▸ Excerpted records:
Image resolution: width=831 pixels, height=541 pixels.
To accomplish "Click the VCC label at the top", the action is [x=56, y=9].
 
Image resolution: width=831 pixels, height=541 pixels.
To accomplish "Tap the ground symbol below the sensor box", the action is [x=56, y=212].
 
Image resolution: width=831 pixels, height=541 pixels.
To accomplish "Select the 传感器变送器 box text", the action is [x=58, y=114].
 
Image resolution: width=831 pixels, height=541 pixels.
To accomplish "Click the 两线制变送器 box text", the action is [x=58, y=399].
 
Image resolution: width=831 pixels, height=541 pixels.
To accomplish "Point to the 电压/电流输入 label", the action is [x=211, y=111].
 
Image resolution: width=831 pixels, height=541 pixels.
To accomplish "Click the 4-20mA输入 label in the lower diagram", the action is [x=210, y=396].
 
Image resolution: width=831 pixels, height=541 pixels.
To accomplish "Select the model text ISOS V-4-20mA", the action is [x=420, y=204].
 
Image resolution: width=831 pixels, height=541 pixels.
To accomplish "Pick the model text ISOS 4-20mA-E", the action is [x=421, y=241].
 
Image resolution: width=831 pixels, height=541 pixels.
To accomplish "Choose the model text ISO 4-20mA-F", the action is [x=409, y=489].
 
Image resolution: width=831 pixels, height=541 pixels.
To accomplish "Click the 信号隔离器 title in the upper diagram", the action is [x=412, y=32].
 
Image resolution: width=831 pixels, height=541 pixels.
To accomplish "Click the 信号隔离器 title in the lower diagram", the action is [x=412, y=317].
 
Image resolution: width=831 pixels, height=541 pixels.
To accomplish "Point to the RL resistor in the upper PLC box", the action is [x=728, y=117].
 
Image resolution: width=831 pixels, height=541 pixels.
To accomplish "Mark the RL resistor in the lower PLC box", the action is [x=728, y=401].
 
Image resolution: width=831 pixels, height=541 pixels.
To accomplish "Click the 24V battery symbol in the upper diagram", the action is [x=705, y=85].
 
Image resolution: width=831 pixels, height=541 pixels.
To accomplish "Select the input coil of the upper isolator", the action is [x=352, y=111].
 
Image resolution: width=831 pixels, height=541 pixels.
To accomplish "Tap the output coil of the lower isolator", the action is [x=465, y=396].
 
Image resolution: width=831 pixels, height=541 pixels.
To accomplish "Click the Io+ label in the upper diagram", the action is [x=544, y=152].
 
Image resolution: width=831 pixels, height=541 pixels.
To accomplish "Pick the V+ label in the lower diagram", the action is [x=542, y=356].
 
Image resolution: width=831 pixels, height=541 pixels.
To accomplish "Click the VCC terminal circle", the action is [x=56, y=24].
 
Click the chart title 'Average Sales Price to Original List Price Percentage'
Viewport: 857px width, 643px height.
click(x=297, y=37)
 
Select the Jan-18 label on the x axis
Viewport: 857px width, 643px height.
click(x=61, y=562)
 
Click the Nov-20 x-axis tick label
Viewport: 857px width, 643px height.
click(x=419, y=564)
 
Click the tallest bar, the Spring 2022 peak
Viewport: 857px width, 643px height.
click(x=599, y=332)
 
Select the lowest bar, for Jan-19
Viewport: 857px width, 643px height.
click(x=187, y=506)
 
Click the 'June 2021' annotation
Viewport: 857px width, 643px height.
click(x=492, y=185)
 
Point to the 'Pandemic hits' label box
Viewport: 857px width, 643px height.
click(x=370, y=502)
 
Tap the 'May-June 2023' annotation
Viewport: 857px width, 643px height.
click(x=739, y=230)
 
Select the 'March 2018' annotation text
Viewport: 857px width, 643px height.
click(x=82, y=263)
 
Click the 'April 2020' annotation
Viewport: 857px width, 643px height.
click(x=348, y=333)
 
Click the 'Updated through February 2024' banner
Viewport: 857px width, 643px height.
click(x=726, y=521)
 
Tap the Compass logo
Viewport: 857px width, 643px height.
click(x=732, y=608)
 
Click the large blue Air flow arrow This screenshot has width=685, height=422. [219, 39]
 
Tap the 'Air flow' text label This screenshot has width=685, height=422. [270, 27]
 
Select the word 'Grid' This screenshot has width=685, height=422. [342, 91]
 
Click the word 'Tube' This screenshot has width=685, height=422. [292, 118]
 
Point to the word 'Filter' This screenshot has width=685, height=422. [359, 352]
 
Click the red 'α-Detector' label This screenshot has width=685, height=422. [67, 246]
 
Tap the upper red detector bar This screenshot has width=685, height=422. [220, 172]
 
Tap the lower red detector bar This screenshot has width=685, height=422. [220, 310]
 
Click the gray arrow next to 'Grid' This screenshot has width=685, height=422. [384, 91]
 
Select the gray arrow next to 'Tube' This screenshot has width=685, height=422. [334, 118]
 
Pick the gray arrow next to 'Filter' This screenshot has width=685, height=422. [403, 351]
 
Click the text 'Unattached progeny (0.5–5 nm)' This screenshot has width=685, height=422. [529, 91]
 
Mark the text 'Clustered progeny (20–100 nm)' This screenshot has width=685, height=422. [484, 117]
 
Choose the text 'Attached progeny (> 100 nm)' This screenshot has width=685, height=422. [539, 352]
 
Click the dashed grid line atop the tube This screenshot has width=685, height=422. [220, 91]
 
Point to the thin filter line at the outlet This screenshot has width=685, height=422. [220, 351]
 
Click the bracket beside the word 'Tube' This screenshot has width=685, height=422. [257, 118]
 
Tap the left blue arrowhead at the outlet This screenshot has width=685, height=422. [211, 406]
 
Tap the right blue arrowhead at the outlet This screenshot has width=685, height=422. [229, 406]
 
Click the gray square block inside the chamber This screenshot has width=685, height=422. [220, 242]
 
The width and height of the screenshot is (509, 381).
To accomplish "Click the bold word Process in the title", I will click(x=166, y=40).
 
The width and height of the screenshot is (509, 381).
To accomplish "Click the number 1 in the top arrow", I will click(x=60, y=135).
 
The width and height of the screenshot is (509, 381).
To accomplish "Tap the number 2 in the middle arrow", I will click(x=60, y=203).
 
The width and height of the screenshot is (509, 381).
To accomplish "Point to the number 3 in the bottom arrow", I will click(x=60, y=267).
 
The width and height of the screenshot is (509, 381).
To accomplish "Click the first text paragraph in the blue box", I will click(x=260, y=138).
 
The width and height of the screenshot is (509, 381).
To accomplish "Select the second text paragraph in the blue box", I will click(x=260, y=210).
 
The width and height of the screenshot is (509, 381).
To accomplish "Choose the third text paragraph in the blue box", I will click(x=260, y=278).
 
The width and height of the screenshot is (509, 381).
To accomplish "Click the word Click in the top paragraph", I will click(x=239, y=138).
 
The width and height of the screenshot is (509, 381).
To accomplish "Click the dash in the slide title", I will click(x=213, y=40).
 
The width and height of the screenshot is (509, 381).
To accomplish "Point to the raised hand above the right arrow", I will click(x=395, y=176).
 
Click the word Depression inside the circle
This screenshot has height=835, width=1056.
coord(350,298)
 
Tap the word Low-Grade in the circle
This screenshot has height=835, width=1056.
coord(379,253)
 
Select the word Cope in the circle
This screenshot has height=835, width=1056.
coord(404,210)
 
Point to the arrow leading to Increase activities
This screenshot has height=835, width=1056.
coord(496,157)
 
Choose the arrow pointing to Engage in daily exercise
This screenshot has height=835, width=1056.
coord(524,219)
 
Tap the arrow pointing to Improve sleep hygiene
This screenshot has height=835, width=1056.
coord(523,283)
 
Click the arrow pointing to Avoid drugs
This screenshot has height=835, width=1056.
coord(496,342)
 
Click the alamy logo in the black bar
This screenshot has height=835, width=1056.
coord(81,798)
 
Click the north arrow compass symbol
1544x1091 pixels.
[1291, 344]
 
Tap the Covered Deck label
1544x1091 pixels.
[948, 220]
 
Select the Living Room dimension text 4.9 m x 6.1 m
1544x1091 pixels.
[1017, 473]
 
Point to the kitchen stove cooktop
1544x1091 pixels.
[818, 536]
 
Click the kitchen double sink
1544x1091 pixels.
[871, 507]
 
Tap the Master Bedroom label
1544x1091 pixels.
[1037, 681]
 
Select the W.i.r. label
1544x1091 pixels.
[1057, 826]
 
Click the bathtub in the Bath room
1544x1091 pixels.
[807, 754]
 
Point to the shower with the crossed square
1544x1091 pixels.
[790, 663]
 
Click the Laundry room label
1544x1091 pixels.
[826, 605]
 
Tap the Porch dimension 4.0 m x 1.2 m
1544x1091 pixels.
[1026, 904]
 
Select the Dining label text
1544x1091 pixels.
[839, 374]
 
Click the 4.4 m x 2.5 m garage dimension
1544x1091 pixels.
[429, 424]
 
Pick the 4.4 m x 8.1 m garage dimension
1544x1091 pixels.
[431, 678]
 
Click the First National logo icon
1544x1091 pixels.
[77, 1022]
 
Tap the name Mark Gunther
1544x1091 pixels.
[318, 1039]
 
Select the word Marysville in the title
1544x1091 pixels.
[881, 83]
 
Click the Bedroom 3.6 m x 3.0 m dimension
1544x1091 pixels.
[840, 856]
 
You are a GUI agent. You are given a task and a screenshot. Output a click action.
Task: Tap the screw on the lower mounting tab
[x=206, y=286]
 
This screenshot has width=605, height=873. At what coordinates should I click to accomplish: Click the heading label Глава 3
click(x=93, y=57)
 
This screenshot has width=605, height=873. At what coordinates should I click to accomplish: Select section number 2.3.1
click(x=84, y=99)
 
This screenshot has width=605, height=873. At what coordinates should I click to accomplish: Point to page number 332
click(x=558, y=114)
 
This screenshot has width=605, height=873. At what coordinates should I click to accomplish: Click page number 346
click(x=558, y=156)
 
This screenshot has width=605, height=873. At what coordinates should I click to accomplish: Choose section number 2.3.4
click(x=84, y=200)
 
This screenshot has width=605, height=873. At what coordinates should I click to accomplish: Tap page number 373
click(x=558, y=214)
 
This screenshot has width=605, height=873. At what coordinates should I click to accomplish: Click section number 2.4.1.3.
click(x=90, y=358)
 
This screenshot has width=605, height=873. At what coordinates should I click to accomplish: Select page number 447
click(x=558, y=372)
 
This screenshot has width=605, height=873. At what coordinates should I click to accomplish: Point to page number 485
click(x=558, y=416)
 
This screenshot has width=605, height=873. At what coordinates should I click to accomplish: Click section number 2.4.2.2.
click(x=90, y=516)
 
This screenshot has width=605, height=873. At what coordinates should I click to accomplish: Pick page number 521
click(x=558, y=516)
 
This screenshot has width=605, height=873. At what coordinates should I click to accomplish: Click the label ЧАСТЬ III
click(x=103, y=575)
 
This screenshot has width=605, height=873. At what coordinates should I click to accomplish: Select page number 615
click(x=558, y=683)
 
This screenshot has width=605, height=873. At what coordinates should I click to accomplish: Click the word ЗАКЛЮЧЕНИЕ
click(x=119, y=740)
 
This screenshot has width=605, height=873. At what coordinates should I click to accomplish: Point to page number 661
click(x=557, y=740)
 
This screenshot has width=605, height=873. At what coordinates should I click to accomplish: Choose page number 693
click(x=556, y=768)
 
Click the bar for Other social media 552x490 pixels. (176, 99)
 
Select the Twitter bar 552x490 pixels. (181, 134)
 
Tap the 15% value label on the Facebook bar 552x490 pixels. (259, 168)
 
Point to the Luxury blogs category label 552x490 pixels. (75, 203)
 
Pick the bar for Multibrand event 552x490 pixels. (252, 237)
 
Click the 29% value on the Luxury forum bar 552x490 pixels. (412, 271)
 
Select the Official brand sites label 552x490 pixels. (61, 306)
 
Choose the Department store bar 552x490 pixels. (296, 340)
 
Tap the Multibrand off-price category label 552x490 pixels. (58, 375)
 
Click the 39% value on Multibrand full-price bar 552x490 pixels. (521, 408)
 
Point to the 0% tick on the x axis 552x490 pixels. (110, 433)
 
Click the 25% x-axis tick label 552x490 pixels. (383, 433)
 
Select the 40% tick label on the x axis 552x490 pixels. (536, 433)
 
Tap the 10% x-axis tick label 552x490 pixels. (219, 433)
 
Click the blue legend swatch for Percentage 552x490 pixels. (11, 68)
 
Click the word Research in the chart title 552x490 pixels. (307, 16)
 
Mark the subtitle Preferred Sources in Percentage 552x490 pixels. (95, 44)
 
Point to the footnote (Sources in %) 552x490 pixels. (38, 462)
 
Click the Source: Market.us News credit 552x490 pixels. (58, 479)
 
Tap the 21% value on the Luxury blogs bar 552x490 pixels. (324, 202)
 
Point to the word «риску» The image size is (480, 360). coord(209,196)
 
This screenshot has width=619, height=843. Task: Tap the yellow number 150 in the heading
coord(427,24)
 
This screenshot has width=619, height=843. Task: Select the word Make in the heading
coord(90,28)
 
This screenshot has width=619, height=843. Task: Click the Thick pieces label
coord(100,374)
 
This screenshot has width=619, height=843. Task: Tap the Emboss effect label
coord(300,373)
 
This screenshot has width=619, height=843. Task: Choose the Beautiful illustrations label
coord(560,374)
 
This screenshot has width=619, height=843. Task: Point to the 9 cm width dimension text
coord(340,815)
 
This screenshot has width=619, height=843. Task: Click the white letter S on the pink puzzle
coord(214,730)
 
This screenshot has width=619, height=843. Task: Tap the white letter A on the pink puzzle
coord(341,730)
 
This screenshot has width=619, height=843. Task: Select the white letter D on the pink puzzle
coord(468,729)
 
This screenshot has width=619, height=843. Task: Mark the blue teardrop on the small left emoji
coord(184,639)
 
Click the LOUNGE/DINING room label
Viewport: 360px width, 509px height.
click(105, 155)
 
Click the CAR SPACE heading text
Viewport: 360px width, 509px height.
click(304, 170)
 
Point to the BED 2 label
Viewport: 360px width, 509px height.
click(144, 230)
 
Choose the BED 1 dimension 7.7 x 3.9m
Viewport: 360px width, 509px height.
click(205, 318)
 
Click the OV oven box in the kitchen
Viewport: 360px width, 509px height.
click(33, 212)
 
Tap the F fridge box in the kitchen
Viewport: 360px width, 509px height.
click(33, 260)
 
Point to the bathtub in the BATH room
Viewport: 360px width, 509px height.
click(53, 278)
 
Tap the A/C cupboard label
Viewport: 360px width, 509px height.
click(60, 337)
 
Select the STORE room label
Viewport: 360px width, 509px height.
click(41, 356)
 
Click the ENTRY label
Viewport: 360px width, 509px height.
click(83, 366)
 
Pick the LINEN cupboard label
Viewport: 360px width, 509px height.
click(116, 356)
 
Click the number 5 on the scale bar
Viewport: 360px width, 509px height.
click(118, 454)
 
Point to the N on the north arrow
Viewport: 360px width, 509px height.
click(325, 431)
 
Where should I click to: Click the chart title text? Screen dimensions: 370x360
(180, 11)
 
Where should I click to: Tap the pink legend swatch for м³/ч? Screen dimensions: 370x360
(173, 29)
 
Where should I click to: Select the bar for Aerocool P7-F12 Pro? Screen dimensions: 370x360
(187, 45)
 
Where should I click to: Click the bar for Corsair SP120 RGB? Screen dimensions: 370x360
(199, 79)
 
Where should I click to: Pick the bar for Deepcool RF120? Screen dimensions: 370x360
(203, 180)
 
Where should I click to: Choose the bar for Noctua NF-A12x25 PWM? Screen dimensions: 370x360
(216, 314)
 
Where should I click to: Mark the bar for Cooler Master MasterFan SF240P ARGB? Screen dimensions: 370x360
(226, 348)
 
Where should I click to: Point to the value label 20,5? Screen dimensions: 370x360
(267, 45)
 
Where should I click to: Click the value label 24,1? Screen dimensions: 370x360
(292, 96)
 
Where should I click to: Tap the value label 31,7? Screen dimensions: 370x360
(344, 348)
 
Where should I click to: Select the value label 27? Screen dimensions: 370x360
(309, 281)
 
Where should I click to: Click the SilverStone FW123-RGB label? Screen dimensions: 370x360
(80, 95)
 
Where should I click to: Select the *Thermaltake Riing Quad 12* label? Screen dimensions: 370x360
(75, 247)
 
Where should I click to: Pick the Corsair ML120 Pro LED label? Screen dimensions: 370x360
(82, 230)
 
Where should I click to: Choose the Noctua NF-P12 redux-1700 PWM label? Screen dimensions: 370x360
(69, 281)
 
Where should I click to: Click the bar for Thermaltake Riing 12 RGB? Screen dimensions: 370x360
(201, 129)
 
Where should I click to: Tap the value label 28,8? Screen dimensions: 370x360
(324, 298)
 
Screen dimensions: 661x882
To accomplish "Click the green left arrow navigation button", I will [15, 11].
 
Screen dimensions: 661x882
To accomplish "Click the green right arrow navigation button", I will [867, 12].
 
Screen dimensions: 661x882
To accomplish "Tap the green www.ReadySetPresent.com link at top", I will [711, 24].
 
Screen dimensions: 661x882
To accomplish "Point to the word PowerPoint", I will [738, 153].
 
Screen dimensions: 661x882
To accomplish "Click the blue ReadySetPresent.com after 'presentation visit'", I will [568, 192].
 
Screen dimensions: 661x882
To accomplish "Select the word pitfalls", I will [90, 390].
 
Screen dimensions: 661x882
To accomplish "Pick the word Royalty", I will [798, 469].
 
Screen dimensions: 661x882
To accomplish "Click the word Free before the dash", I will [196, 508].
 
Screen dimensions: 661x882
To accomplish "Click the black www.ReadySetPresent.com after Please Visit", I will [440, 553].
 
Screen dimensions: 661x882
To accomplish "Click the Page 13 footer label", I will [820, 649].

▸ Task details: Scale the part that opens with the line containing "section number 2.4.2.2." and closes with the line containing "click(x=558, y=516)". Write out every line again, requests included, with each click coordinate in the answers multiplied by 1.25 and rounded to a whole number (halves round up), and leave all other numbers unchanged.

▸ The reply:
This screenshot has width=605, height=873. At what coordinates should I click to accomplish: Click section number 2.4.2.2.
click(x=113, y=645)
 
This screenshot has width=605, height=873. At what coordinates should I click to accomplish: Pick page number 521
click(x=698, y=645)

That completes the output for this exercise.